So show up, wake up, grow up for all sentient beings past, present, and future.

And God, thank you for another chance,

for another day, season, year, and the wonder of our beautiful family gathered here.

Another chance to be with bliss bestowing hands.

Incredible gifts, amazing grace awaits

We bow in deep gratitude and thanksgiving.

 

History of Me

Some call it luck.
Some see the “Hand of God”.
Others call it “Fate.”
And there is “hard work” too.
No matter
It is all of these,
blending, merging, pushing against, and working with.
I am blessed by all these–
their manifestation leaving behind
the history of me.

THE WINTERS OF OUR DISCONTENTS

Clouds hide the platform on which the Inti Raymi is performed. It is the Festival of the Sun performed by the shaman priests of Macchu Picchu, high in the Andes mountains of Peru. The procession materializes out of the billowing clouds. Elaborate headdresses and flowing robes appear. The sound of the Peruvian flute wafts across the ridgetop. When the clouds dissipate, a breathtaking view emerges of distant valleys and rivers, some thousands of feet below, with mountain peaks beyond, framing the scene. It is amazing to think that people actually thrived here, clinging to the sides of the mountain ridge.

They have come to perform the ancient ritual to secure the sun in its flight from the heavens by attaching it to the large column of stone called the Intihuatana (in-tee-wha-tan-ya), the “hitching post of the sun.” In Inca mythology, this ceremony prevented the sun from disappearing altogether below the horizon on the shortest day of the year.

As we approach the shortest day of the year in our hemisphere, December 21st, I wonder if our culture also needs to perform rituals to make certain that the sun will return to us as well. Steeped in modernity, with my scientific understanding of the rotating wobble of our planet around the sun, I am reassured that the days will grow longer and the nights shorter as we progress through the calendar year towards summer.

We humans have developed a variety of festivals, holidays, rituals, and other celebrations, focused on this important day in the year. The Winter solstice is the day in which the sun appears, at noon, at its lowest altitude above the horizon. Neolithic archeological sites such as Stonehenge identify the interest our ancestors had in marking this day.

■ **Recorded information**:
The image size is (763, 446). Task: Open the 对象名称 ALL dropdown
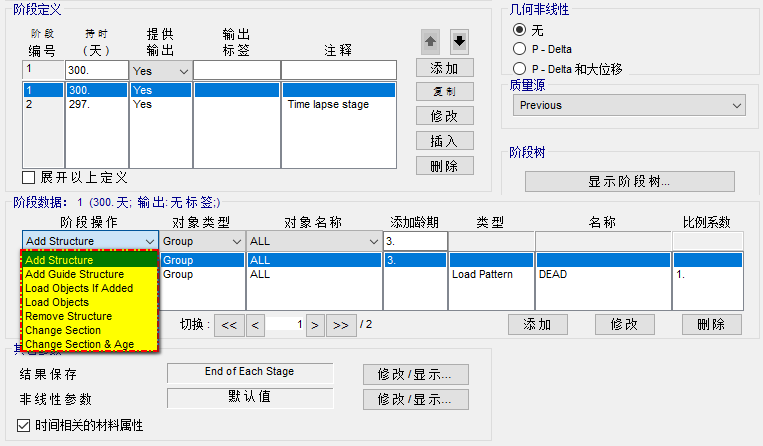coord(312,241)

■ **What the exercise asks**: Reproduce the part of the solstice text above that starts with the words "And God, thank" and ends with "bliss bestowing hands.", keeping every word unchanged.

■ **Answer to the problem**:
And God, thank you for another chance,

for another day, season, year, and the wonder of our beautiful family gathered here.

Another chance to be with bliss bestowing hands.